The Auspice of the Slaughterer (sa’d adh-dhabih)
The Auspice of the Slaughterer is one of the ten Auspicious Asterisms (as-su’ud). The Arabic term indicates good fortune or something that is auspicious, especially a star. The Auspicious Asterisms are all pairs of otherwise unremarkable stars, except for one that is comprised of four stars. The Auspice of the Slaughterer is a pair of moderately-bright stars, one of which has a faint star very close to it that was called the Sheep (ash-shat), the one that is about to be slaughtered.
A pair of moderately-bright stars that comes after the Wasteland (al-balda).
α CAP (Algedi), orange and yellow double star, magnitudes 3.6 and 4.2
β CAP (Dabih), yellow and blue double star, magnitudes 3.7 and 6.0
Ibn Qutayba (d. 879 CE) reported that the Auspice of the Slaughterer was said to rise on the morning of January 18 and set on the morning of July 18. On account of the precession of the equinoxes, today we can expect to observe the Auspice of the Slaughterer setting in early-August and rising in early February, as seen from the latitude of Tucson. (See How to Observe on the About page for more on this topic.)

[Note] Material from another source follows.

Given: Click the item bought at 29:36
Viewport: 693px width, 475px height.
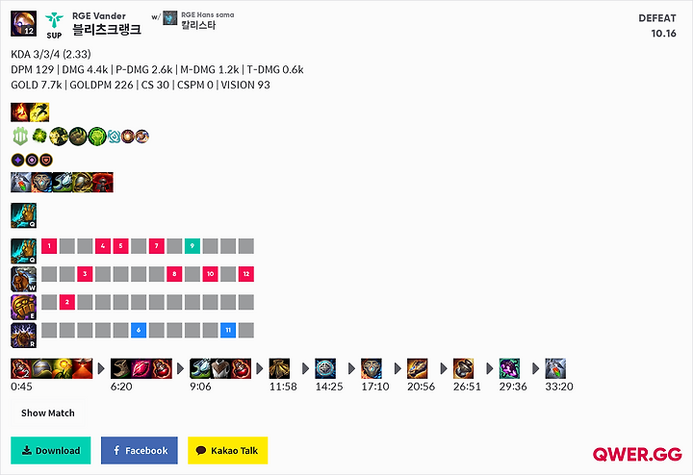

The Auspicious Asterisms do not figure in the calendar of the rains stars.
In early listings of the lunar stations, the Auspice of the Slaughterer is the 24th station of the year. This was later changed to the 22nd lunar station after the stations were adjusted to begin with the vernal equinox.
Related Stars and Celestial Complexes
The Auspice of the Slaughterer is part of the Auspicious Asterisms (as-su’ud, السعود) folkloric celestial complex.